Pour en revenir à Helena, seules elle et sa mère travaillent encore ici. J’aurais aimé pouvoir être son amie, mais je n’en ai pas le droit. Elle serait renvoyée. Je lui aurais bien proposé de partager un thé au lait et du pain perdu avec moi, mais mon oncle a choisi ce moment pour venir beugler dans la cuisine. Helena s’esquive rapidement. « Tiens la voilà rentrée la petite catin ! ». Il a bu, il ne manquait plus que ça. Il m’arrive régulièrement de ne pas porter de soutien-gorge, c’est de là que vient ce charmant surnom. J’ai pourtant expliqué qu’avec mon uniforme personne n’y avait jamais prêté attention outre-mesure, que j’étais libre, que je n’étais pas une délinquante, que j’étais première de ma classe. Mais non, je suis une catin, comme ma mère, parait-il. Je n’ai aucun souvenir d’elle, en dehors d’une photo que mon père a bien voulu m’offrir, et que je cache sous mon matelas. Mon père, lui, est parti quand j’avais 11 ans. Un homme bienveillant mais manifestement lâche et irresponsable, sinon il ne m’aurait pas abandonné dans cette cage. 

Pour cette fois, j’ignore le fou qui me hurle à la figure et file vers ma chambre. « Cesse d’insulter ta nièce veux-tu ? Qui m’a affublé d’un fils aussi pitoyable ? » Crie ma grand-mère alors que je verrouille ma porte derrière moi. Je sortirai peut-être pour l’heure du repas, je verrai bien. Ensuite, j'écouterai de la musique jusqu'à tomber dans les bras de Morphée. Haine, dégoût, paranoïa et ennui : voilà à quoi ressemble mon foyer. 

 

Depuis des années, plus rien ne m’intéresse, je tourne en rond, j’attends, passive, que quelque chose se produise, mais quoi ? Je suis tellement écœurée qu’il m’arrive souvent de me demander ce que je fais là, à quoi je peux bien servir, pourquoi il n’y a aucune passion, aucune envie en moi. J’aimerais tourner en même temps que le monde, comme le font les autres, sans me poser toutes ces questions, mais… Est-ce qu’ils voient les choses telles que je les perçois ? Est-ce qu’ils savent ce que l’on ressent lorsque ce que l’on craint le plus, c’est nous-même ? 

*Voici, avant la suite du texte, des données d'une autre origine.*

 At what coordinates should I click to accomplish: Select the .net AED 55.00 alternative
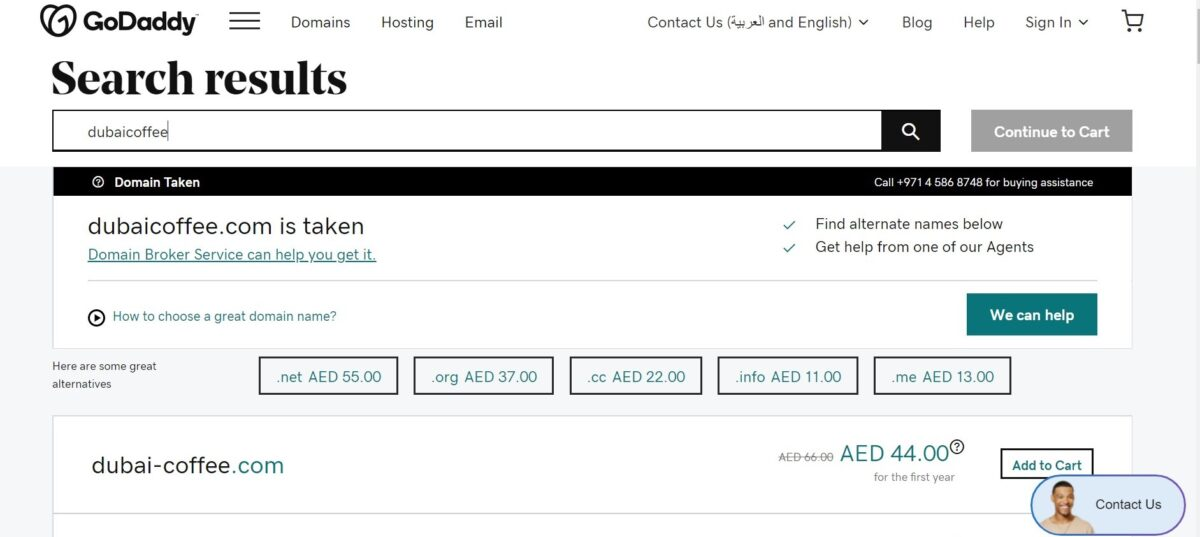tap(328, 377)
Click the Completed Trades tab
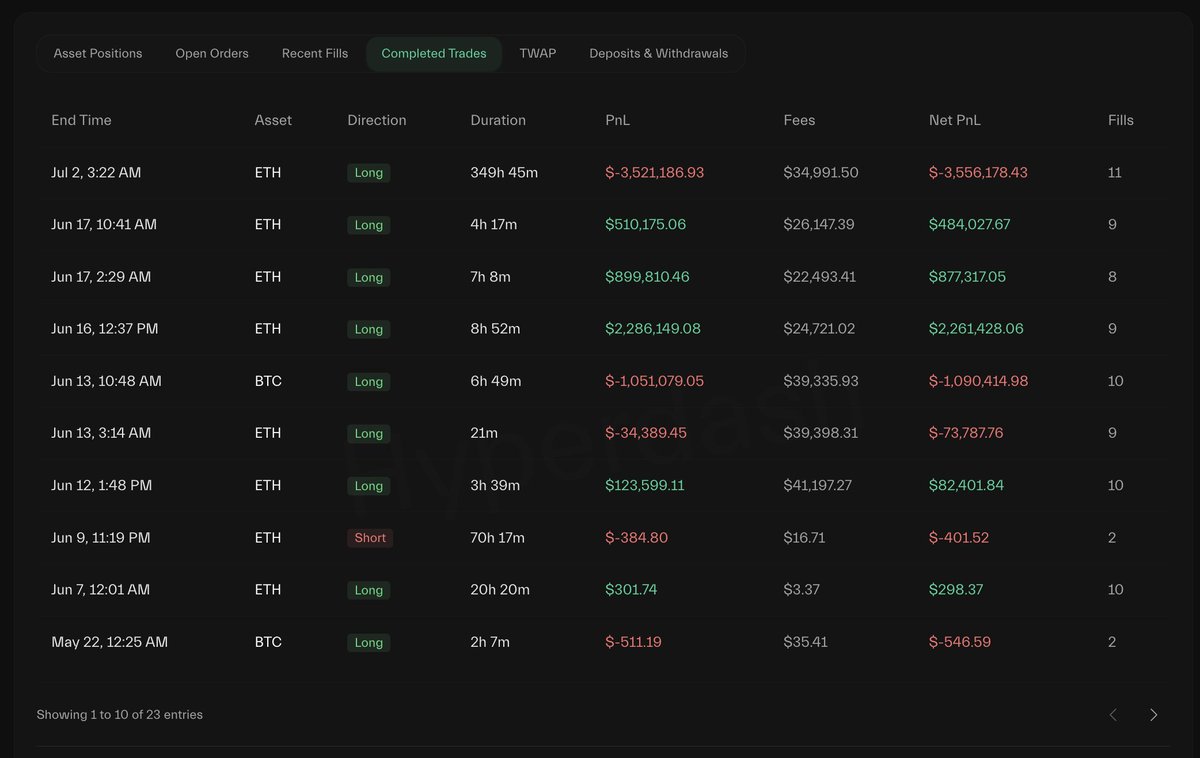Screen dimensions: 1200x758 (434, 53)
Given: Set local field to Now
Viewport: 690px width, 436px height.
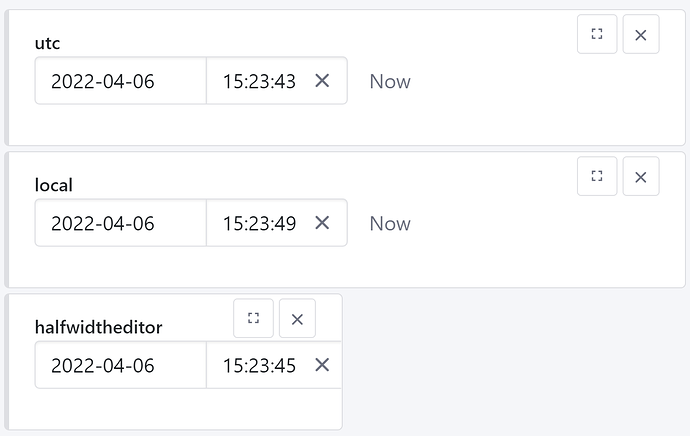Looking at the screenshot, I should tap(390, 223).
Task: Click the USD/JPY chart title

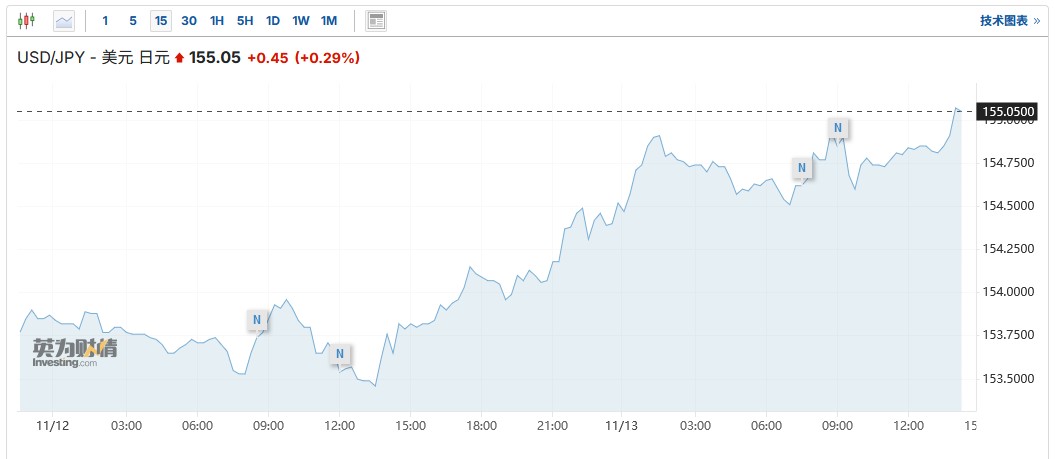Action: [x=93, y=58]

Les gens de mon âge m’évitent, me fuient ou m’insultent. Ils ne sont que des silhouettes insipides qui crachent leur mépris à longueur de journées. Moi si je prie, c’est pour ne plus les entendre brailler. Je préfère encore les désastres : eux, au moins, détruisent en silence. 

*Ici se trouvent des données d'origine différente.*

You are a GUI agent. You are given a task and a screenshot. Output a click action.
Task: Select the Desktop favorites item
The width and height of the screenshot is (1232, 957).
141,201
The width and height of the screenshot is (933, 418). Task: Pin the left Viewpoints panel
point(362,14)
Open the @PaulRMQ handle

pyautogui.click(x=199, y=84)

Heureusement, il y a Abby, ma voisine, mon amie depuis toujours. Pour elle, le monde est bien plus léger, elle sait se laisser porter. Elle a un don particulier, celui de tout tourner au ridicule. Cette faculté si précieuse m’a toujours sauvée, transformant cynisme et sarcasme en une vaste plaisanterie. Il était bien plus facile de se moquer de l’instabilité mentale inquiétante de mon oncle et de l’élitisme de ma famille plutôt que d’être envahie par la crainte et la haine. Mais Abby ne pourra pas éternellement me porter à bout de bras, il faut que je trouve comment avancer, comment la délester de ce poids. 


Je crois que j’aimerais m’en aller.


Laisser un commentaire ?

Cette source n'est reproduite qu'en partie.